Exercise objective:
Render everything from the start of the listing down to and including the line that contains "Action: coord(59,70)" as a JSON list of strings, one string per line, with blank lines left out.

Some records
----
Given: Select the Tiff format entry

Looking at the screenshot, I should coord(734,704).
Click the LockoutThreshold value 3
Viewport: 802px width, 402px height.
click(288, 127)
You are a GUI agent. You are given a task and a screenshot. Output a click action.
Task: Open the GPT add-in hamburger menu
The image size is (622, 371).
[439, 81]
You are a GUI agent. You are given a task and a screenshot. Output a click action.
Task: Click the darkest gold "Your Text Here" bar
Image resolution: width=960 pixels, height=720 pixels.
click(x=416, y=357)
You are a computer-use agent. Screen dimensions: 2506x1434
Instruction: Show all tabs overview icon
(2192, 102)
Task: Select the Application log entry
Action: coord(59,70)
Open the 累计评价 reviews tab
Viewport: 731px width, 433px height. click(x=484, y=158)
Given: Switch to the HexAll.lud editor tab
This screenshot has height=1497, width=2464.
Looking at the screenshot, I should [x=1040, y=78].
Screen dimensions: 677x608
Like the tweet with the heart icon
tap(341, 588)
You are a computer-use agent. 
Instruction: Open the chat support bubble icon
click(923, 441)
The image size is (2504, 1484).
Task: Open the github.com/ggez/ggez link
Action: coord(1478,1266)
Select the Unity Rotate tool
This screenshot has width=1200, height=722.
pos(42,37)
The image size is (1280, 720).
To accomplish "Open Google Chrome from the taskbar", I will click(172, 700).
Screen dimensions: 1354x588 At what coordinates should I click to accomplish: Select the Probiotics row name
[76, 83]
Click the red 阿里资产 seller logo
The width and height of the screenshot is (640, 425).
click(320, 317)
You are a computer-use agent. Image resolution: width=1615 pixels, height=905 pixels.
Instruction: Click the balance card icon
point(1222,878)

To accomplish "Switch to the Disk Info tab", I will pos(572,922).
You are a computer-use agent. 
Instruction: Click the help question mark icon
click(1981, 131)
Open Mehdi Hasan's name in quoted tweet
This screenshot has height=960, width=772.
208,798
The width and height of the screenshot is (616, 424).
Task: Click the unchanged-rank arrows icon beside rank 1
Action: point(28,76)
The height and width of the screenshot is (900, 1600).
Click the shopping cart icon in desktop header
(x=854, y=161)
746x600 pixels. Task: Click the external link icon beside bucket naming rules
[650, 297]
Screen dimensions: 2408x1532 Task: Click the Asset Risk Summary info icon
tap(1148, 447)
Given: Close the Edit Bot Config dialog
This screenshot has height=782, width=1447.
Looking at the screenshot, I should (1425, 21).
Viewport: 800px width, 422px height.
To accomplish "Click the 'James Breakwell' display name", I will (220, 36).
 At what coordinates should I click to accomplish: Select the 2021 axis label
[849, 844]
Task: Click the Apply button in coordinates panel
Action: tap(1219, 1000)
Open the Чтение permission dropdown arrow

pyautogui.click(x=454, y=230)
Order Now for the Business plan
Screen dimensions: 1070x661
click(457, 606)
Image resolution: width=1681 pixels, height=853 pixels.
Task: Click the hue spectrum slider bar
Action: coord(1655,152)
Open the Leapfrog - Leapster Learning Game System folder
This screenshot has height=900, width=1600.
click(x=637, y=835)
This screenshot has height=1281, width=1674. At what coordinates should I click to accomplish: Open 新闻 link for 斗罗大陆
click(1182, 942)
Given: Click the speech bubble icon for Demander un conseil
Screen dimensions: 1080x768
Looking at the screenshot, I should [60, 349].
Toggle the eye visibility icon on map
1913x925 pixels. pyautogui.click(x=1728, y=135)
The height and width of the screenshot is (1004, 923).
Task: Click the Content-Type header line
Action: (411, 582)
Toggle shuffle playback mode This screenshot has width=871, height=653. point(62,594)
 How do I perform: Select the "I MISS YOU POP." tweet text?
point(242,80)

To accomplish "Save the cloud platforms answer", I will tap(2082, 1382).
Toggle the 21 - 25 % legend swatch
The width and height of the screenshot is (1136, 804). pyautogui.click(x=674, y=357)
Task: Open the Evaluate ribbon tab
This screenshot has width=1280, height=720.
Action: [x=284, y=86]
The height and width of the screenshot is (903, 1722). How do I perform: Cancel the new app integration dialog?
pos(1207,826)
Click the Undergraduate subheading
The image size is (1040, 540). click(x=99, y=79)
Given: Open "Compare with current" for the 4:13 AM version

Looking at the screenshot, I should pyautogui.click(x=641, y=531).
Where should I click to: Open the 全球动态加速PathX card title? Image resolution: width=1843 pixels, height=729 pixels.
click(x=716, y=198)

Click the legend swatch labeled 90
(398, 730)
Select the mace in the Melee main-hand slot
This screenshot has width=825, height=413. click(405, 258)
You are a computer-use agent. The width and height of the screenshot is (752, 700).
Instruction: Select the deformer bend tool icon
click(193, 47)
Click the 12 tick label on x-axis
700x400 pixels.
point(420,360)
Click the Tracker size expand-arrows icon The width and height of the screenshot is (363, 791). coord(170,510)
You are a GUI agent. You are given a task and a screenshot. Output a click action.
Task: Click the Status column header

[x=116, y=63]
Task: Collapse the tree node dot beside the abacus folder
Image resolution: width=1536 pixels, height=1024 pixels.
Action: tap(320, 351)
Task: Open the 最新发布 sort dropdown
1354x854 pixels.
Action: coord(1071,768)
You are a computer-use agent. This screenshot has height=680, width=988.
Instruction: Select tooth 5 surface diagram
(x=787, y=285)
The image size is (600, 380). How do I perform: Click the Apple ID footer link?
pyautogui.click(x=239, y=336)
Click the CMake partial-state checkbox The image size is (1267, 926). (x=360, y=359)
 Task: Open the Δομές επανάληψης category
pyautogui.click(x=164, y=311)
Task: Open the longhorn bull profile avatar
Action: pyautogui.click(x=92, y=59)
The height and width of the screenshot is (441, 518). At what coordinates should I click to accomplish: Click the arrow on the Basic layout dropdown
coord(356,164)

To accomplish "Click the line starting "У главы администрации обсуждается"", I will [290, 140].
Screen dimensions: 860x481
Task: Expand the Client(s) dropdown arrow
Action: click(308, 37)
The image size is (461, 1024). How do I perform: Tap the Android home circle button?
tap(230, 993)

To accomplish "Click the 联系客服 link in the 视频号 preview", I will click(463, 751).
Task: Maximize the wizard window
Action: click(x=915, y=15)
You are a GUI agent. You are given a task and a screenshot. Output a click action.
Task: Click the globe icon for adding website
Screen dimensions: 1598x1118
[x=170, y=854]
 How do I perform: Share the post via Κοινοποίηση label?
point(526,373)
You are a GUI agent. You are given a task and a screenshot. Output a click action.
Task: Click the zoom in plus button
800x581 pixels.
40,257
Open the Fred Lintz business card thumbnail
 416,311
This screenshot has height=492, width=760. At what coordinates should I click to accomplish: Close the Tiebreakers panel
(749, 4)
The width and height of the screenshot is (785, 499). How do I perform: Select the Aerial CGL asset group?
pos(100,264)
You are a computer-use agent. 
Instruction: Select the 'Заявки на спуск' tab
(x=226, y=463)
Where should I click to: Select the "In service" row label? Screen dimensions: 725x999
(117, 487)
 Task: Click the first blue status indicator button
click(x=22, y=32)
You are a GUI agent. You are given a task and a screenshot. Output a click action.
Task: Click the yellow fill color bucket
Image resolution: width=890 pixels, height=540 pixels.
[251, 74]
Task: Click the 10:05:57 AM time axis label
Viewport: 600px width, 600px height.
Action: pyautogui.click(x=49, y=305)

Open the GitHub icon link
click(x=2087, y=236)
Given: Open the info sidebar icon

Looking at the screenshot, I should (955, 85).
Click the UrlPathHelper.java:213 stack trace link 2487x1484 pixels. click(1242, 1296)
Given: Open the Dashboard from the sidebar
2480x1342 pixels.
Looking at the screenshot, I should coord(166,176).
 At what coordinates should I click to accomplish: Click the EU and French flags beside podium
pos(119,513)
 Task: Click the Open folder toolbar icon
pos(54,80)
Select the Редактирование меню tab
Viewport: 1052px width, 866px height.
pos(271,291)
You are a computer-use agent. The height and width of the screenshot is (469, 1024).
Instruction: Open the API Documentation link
----
Result:
[
  "Given: Select the Tiff format entry",
  "Looking at the screenshot, I should coord(734,704).",
  "Click the LockoutThreshold value 3",
  "Viewport: 802px width, 402px height.",
  "click(288, 127)",
  "You are a GUI agent. You are given a task and a screenshot. Output a click action.",
  "Task: Open the GPT add-in hamburger menu",
  "The image size is (622, 371).",
  "[439, 81]",
  "You are a GUI agent. You are given a task and a screenshot. Output a click action.",
  "Task: Click the darkest gold \"Your Text Here\" bar",
  "Image resolution: width=960 pixels, height=720 pixels.",
  "click(x=416, y=357)",
  "You are a computer-use agent. Screen dimensions: 2506x1434",
  "Instruction: Show all tabs overview icon",
  "(2192, 102)",
  "Task: Select the Application log entry",
  "Action: coord(59,70)"
]